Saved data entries
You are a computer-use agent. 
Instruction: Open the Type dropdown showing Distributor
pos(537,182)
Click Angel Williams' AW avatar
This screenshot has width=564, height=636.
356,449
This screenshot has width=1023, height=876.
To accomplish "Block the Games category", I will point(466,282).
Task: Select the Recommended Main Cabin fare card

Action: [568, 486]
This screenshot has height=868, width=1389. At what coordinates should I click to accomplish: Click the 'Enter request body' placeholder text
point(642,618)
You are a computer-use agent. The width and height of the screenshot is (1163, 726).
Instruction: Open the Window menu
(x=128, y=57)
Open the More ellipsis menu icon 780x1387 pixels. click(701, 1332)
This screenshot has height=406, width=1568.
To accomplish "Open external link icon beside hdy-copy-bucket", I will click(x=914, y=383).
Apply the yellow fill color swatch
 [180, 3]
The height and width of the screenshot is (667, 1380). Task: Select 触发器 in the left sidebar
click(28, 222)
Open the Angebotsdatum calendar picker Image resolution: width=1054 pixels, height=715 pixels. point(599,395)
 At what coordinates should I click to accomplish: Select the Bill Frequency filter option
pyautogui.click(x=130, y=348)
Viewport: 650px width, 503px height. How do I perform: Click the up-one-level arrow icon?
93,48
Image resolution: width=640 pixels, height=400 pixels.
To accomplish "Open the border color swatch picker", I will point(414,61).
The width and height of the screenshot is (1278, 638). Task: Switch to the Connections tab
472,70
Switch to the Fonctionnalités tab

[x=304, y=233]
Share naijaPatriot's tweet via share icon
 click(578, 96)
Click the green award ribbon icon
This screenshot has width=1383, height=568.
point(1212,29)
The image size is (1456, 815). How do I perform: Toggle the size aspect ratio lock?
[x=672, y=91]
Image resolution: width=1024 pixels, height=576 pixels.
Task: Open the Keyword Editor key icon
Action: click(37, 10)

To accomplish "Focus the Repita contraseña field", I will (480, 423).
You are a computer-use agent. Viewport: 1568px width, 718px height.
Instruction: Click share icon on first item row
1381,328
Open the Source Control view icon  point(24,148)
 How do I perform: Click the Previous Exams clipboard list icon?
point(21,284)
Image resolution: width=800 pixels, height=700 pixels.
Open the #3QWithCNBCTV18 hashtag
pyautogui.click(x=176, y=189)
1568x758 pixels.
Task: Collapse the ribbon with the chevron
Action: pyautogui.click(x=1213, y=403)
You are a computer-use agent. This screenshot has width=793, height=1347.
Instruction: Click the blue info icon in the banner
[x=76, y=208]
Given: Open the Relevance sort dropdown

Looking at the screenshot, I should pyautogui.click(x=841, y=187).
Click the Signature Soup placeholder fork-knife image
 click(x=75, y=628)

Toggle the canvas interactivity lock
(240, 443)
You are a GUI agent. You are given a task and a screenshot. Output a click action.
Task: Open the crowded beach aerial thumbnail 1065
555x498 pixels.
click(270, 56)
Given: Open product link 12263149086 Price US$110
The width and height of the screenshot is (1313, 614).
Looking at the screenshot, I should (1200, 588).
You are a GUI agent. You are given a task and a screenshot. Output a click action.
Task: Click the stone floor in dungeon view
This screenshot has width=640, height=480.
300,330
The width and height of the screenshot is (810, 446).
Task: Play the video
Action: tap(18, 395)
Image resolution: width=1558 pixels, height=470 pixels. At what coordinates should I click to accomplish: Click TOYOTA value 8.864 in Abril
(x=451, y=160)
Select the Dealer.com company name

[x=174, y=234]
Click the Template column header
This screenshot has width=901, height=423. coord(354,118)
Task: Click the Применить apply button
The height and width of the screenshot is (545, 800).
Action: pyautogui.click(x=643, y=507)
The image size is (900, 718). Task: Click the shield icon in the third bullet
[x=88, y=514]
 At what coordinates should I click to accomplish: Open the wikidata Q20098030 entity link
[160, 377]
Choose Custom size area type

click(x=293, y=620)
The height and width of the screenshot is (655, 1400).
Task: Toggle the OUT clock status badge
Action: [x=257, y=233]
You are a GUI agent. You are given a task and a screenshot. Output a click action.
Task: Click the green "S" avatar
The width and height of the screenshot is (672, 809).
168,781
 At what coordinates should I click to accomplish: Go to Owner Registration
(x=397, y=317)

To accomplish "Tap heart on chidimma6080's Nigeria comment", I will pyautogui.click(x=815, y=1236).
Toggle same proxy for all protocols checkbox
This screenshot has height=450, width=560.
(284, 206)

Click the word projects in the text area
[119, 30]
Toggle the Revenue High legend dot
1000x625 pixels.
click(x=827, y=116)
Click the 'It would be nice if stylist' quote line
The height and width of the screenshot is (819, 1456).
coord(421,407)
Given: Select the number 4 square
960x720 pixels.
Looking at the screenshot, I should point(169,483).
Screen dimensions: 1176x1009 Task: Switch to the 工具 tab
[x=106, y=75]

# WHAT TO DO:
Reproduce the data above exactly, leaving nothing out.

# TASK RESULT:
You are a computer-use agent. 
Instruction: Open the Type dropdown showing Distributor
pos(537,182)
Click Angel Williams' AW avatar
This screenshot has width=564, height=636.
356,449
This screenshot has width=1023, height=876.
To accomplish "Block the Games category", I will point(466,282).
Task: Select the Recommended Main Cabin fare card

Action: [568, 486]
This screenshot has height=868, width=1389. At what coordinates should I click to accomplish: Click the 'Enter request body' placeholder text
point(642,618)
You are a computer-use agent. The width and height of the screenshot is (1163, 726).
Instruction: Open the Window menu
(x=128, y=57)
Open the More ellipsis menu icon 780x1387 pixels. click(701, 1332)
This screenshot has height=406, width=1568.
To accomplish "Open external link icon beside hdy-copy-bucket", I will click(x=914, y=383).
Apply the yellow fill color swatch
 [180, 3]
The height and width of the screenshot is (667, 1380). Task: Select 触发器 in the left sidebar
click(28, 222)
Open the Angebotsdatum calendar picker Image resolution: width=1054 pixels, height=715 pixels. point(599,395)
 At what coordinates should I click to accomplish: Select the Bill Frequency filter option
pyautogui.click(x=130, y=348)
Viewport: 650px width, 503px height. How do I perform: Click the up-one-level arrow icon?
93,48
Image resolution: width=640 pixels, height=400 pixels.
To accomplish "Open the border color swatch picker", I will point(414,61).
The width and height of the screenshot is (1278, 638). Task: Switch to the Connections tab
472,70
Switch to the Fonctionnalités tab

[x=304, y=233]
Share naijaPatriot's tweet via share icon
 click(578, 96)
Click the green award ribbon icon
This screenshot has width=1383, height=568.
point(1212,29)
The image size is (1456, 815). How do I perform: Toggle the size aspect ratio lock?
[x=672, y=91]
Image resolution: width=1024 pixels, height=576 pixels.
Task: Open the Keyword Editor key icon
Action: click(37, 10)

To accomplish "Focus the Repita contraseña field", I will (480, 423).
You are a computer-use agent. Viewport: 1568px width, 718px height.
Instruction: Click share icon on first item row
1381,328
Open the Source Control view icon  point(24,148)
 How do I perform: Click the Previous Exams clipboard list icon?
point(21,284)
Image resolution: width=800 pixels, height=700 pixels.
Open the #3QWithCNBCTV18 hashtag
pyautogui.click(x=176, y=189)
1568x758 pixels.
Task: Collapse the ribbon with the chevron
Action: pyautogui.click(x=1213, y=403)
You are a computer-use agent. This screenshot has width=793, height=1347.
Instruction: Click the blue info icon in the banner
[x=76, y=208]
Given: Open the Relevance sort dropdown

Looking at the screenshot, I should pyautogui.click(x=841, y=187).
Click the Signature Soup placeholder fork-knife image
 click(x=75, y=628)

Toggle the canvas interactivity lock
(240, 443)
You are a GUI agent. You are given a task and a screenshot. Output a click action.
Task: Open the crowded beach aerial thumbnail 1065
555x498 pixels.
click(270, 56)
Given: Open product link 12263149086 Price US$110
The width and height of the screenshot is (1313, 614).
Looking at the screenshot, I should (1200, 588).
You are a GUI agent. You are given a task and a screenshot. Output a click action.
Task: Click the stone floor in dungeon view
This screenshot has width=640, height=480.
300,330
The width and height of the screenshot is (810, 446).
Task: Play the video
Action: tap(18, 395)
Image resolution: width=1558 pixels, height=470 pixels. At what coordinates should I click to accomplish: Click TOYOTA value 8.864 in Abril
(x=451, y=160)
Select the Dealer.com company name

[x=174, y=234]
Click the Template column header
This screenshot has width=901, height=423. coord(354,118)
Task: Click the Применить apply button
The height and width of the screenshot is (545, 800).
Action: pyautogui.click(x=643, y=507)
The image size is (900, 718). Task: Click the shield icon in the third bullet
[x=88, y=514]
 At what coordinates should I click to accomplish: Open the wikidata Q20098030 entity link
[160, 377]
Choose Custom size area type

click(x=293, y=620)
The height and width of the screenshot is (655, 1400).
Task: Toggle the OUT clock status badge
Action: [x=257, y=233]
You are a GUI agent. You are given a task and a screenshot. Output a click action.
Task: Click the green "S" avatar
The width and height of the screenshot is (672, 809).
168,781
 At what coordinates should I click to accomplish: Go to Owner Registration
(x=397, y=317)

To accomplish "Tap heart on chidimma6080's Nigeria comment", I will pyautogui.click(x=815, y=1236).
Toggle same proxy for all protocols checkbox
This screenshot has height=450, width=560.
(284, 206)

Click the word projects in the text area
[119, 30]
Toggle the Revenue High legend dot
1000x625 pixels.
click(x=827, y=116)
Click the 'It would be nice if stylist' quote line
The height and width of the screenshot is (819, 1456).
coord(421,407)
Given: Select the number 4 square
960x720 pixels.
Looking at the screenshot, I should point(169,483).
Screen dimensions: 1176x1009 Task: Switch to the 工具 tab
[x=106, y=75]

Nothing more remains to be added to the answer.